* [Exercise instructions] Retype, word for word, every line starting at the line with "You are a GUI" and ending with the final line of the entries; skip the pictures.
[[ Material provided, beginning ]]
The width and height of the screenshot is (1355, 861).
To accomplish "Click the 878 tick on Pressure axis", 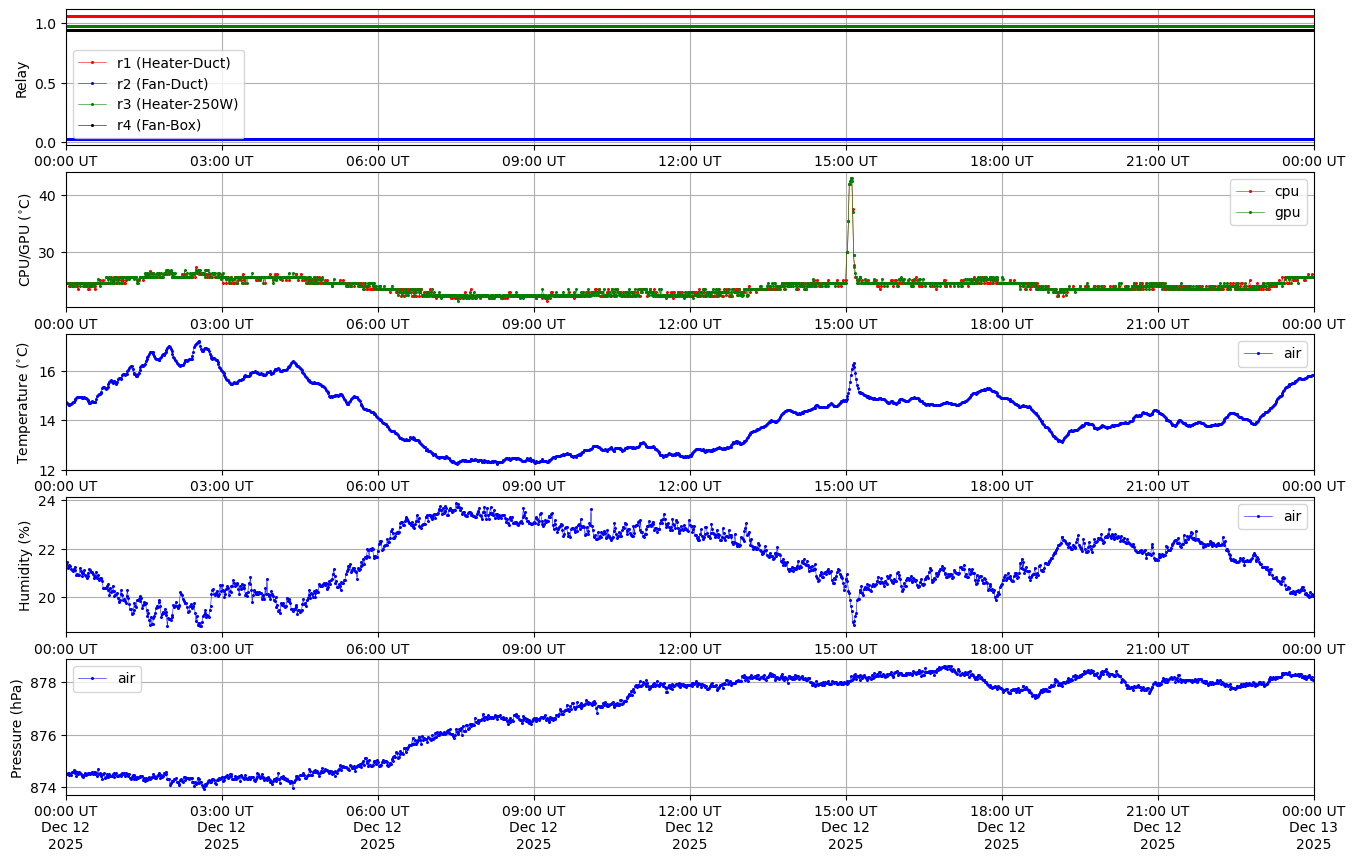I will (46, 683).
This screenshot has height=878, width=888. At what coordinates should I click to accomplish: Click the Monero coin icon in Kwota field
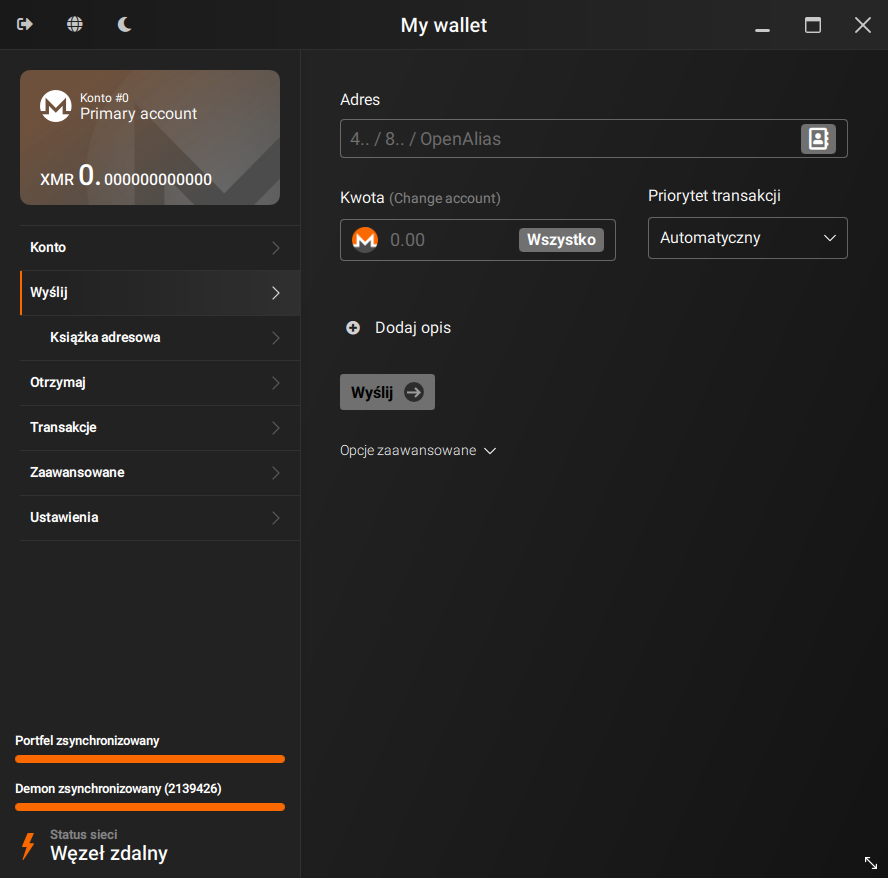coord(365,239)
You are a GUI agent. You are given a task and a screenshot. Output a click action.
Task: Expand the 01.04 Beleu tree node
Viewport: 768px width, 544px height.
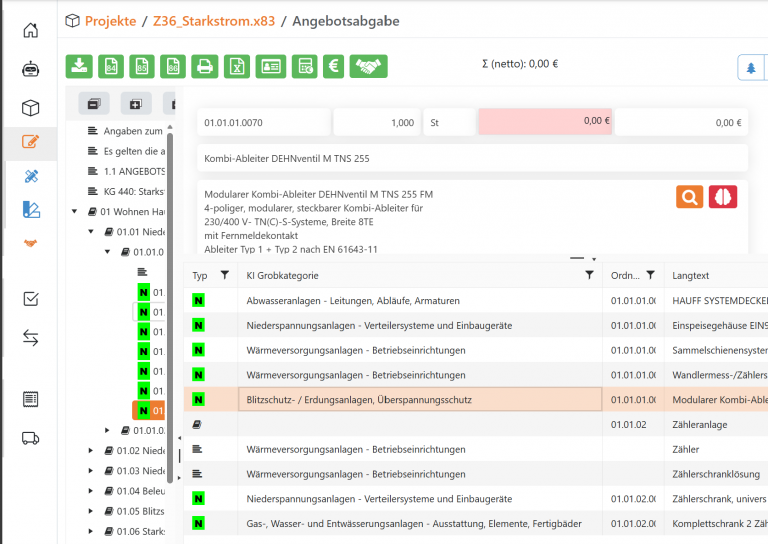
[[ Material provided, end ]]
* [Reply to the exercise]
You are a GUI agent. You are given a task and a screenshot. Output a click action.
Task: Expand the 01.04 Beleu tree node
Viewport: 768px width, 544px height.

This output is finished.